Robust Flavor spy cam operators grabbed some shots of Shaun White’s new ride. It’s a Lamborghini Murcielago and here are the it’s stats:
It sports a 6.2 Liter version of the legendary Lamborghini V12 engine, a six-speed manual or six-speed sequential automatic transmission, and four-wheel drive. It also has a rear spoiler that can be raised to an angle of 70 degrees, side mirrors that fold in to improve aerodynamics, and side scoops that automatically open to the needed size to let in just the right amount of air needed to cool its engine.
Kinda reminds us of something our favorite former NFL playing rap artist F-a-m to the o-u-z said: “just look at me now, I’m gettin’ it . . . on the Lambdy Lambo, as many bad bitches as a nigga can handle. . . ”
We’d like to hear more stories like this one from the Baltimore Sun:
A Baltimore police officer was suspended Monday after a YouTube video surfaced on the Internet showing him berating and manhandling a teenage skateboarder at the Inner Harbor.
On the video, the officer, Salvatore Rivieri, puts the boy in a headlock, pushes him to the ground, questions his upbringing, threatens to “smack” him and repeatedly accuses the youngster of showing disrespect because the youth refers to the officer as “man” and “dude.”
Here it is in all it’s glory. A nice reminder to keep those cameras rolling no matter what. Guess this is what happens when a grown man is forced to patrol the city in an electric golf cart. Congrats, Officer Rivieri, you deserve all the trouble you’re getting, dude.
For the average person, days are comprised of routines. But Todd Grossman’s days are anything but normal. The Spaulding graduate has spent his adult life pursuing his passion, lucky enough to find success and make a living at it. And every day is different.
We’re glad Skate and Annoy is all over this Tony Hawk celebrity spotting stuff, otherwise we’d miss it completely. We especially like their comment “expecting his fourth child from his third wife.” We know what they meant.
Zumiez Inc. (NASDAQ: ZUMZ) a leading specialty retailer of action sports related apparel, footwear, equipment and accessories, today announced the company’s comparable store sales increased 1.7% for the four-week period ended February 2, 2008, versus a comparable store sales increase of 12.4% for the four-week period ended February 3, 2007. Total net sales for the four-week period ended February 2, 2008 increased 16.3% to $20.7 million, compared to $17.8 million for the four-week period ended February 3, 2007. Due to the addition of the 53rd week in fiscal 2006, January 2007 had five weeks of sales versus January 2008 which had four weeks of sales. Total net sales for the four-week period ended February 2, 2008 decreased 11.7% to $20.7 million, compared to $23.4 million for the five-week period ended February 3, 2007 due to the loss of one week of sales in fiscal January 2008.
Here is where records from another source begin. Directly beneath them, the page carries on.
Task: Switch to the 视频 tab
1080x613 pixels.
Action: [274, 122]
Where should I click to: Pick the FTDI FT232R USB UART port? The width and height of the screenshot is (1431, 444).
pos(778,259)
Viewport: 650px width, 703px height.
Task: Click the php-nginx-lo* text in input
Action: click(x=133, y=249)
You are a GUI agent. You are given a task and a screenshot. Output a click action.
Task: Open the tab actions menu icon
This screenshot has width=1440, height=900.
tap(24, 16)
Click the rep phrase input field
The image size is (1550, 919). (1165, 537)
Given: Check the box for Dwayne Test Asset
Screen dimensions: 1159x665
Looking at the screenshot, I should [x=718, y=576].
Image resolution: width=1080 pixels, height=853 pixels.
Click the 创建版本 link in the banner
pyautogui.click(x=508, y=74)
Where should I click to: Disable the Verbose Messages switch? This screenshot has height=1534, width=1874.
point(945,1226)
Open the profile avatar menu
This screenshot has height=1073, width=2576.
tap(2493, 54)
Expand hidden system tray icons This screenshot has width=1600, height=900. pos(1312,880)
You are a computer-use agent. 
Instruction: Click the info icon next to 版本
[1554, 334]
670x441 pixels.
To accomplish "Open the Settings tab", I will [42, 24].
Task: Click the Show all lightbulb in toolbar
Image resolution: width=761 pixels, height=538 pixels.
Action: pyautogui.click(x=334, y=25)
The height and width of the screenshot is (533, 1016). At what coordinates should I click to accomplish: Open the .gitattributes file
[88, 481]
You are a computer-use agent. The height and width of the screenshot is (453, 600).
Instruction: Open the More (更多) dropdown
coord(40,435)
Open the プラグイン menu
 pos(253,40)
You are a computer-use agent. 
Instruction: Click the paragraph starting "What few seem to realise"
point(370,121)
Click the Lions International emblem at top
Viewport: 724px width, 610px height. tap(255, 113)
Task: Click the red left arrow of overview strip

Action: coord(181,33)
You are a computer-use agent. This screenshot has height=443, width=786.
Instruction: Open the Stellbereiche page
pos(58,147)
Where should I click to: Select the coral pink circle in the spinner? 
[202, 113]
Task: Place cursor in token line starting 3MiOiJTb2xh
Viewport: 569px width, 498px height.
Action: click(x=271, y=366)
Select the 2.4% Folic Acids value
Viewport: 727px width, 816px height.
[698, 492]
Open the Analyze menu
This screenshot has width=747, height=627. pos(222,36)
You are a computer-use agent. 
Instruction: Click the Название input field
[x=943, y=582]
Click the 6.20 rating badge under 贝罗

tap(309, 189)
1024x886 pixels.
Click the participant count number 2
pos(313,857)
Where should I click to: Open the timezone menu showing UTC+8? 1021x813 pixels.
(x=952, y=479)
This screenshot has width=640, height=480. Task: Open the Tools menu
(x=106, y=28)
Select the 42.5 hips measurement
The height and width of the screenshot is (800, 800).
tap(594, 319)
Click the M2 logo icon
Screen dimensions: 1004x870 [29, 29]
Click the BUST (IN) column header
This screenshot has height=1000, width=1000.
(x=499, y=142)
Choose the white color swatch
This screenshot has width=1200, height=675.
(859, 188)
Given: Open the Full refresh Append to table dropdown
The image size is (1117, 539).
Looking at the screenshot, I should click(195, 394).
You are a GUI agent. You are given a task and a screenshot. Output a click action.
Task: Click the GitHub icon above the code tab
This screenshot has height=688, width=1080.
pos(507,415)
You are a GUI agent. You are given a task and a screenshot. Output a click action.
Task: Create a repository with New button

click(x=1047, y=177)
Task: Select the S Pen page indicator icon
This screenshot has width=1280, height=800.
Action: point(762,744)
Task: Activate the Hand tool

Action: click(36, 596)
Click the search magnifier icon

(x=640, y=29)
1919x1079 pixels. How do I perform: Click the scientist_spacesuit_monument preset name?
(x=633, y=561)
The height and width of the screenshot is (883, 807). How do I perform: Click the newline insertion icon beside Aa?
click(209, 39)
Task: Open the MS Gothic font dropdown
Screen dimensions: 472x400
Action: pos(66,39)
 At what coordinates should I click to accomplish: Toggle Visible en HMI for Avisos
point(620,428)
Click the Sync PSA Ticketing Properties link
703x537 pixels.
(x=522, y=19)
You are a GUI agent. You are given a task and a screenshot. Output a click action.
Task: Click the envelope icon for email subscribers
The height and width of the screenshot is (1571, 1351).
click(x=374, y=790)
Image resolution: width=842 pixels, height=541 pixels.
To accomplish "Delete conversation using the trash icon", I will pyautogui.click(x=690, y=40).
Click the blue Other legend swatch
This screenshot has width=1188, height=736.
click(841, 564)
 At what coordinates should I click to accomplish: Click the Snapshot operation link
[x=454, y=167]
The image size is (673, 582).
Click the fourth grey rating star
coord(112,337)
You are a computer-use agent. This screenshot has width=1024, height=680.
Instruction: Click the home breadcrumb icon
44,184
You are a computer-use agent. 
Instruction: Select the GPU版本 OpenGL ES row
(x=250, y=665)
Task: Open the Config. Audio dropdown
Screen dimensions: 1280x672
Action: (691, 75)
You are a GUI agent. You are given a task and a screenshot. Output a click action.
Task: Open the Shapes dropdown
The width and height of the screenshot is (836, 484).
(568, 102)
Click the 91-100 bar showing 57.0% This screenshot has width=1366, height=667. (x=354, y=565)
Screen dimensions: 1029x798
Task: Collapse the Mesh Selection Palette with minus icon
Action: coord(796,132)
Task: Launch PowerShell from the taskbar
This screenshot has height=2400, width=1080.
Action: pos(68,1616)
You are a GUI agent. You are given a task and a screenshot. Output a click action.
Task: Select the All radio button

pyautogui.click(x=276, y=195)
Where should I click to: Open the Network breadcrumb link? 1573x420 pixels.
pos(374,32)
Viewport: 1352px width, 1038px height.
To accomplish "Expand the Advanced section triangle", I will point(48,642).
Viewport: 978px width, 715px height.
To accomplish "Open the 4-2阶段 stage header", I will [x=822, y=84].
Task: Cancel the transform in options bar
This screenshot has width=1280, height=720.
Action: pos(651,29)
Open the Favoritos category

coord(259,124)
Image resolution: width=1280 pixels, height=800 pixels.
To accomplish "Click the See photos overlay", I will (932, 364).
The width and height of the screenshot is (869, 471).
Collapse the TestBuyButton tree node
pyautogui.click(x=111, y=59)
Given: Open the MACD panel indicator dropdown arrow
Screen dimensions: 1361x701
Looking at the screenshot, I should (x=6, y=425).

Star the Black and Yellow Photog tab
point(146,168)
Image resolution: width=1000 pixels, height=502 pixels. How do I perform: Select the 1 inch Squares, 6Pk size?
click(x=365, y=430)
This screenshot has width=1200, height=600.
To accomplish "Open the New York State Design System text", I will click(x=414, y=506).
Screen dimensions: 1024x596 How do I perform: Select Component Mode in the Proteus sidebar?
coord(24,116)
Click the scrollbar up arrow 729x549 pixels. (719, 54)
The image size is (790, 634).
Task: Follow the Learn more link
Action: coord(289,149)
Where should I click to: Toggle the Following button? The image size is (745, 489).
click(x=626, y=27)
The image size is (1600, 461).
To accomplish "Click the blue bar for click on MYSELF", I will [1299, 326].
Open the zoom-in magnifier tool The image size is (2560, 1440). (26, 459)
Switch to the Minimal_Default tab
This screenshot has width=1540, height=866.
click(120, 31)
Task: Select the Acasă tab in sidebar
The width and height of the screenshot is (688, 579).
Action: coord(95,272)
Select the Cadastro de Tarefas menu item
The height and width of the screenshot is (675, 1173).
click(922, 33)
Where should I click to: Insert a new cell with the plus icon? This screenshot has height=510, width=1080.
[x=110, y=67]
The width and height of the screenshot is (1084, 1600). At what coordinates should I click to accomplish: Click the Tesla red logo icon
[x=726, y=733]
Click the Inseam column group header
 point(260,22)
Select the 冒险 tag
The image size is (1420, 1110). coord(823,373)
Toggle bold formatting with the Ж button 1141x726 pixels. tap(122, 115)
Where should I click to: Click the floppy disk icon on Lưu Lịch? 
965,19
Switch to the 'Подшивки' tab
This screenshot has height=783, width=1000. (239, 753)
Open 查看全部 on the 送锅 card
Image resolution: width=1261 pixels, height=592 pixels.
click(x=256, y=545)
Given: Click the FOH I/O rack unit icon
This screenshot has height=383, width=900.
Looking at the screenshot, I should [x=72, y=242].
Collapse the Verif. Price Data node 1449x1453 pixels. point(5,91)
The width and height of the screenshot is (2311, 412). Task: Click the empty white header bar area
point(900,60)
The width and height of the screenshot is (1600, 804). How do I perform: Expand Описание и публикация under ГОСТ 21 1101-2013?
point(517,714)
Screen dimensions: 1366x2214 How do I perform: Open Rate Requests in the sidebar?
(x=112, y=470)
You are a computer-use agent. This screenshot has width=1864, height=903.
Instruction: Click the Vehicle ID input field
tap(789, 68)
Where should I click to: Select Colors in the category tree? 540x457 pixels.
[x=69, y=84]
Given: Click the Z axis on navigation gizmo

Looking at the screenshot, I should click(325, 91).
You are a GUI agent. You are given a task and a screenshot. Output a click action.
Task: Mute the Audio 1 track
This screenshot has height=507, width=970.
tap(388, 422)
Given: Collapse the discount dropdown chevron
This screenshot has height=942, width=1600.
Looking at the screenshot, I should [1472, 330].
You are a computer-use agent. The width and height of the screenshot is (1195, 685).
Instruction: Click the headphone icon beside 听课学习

To hear the Zumiez prerecorded January sales message, please dial (888) 317-6095 (no passcode is required).
We’re going to dial it up right now just for kicks.
We’ve all known about this since October, but it took until today for the official word to go out that Burton is moving in on the skate hardgoods market by picking up Alien Workshop, Habitat, and DNA Distribution. Follow the jump for the complete press release with all the glad quotes.
Forbes Magazine kicks down on the details on Nike’s new decentralized domination plans for different market segments thanks to a big tear-down by Nike Chief Executive Mark G. Parker, 52.
The biggest thing he did: reorganize the company. It used to be divided into categories of products (shoes, apparel, gear like golf clubs). Now it’s divided by sport. There’s a division for soccer (shoes and apparel combined), a division for running, one for basketball, one for men’s fitness, one for women’s fitness. Each has its own product-development and marketing executives. In this taxonomy a running shoe is entirely different from a cross-training shoe—why, running is an entirely different sport from training. There are parts of the company that sell only to golfers or only to kids on skateboards. Dreamer athletes, the people who don’t run or pole vault but want to dress as if they do, have their own division (called Sports Culture at Nike).
No wonder Nike is the number one selling “skate” shoe.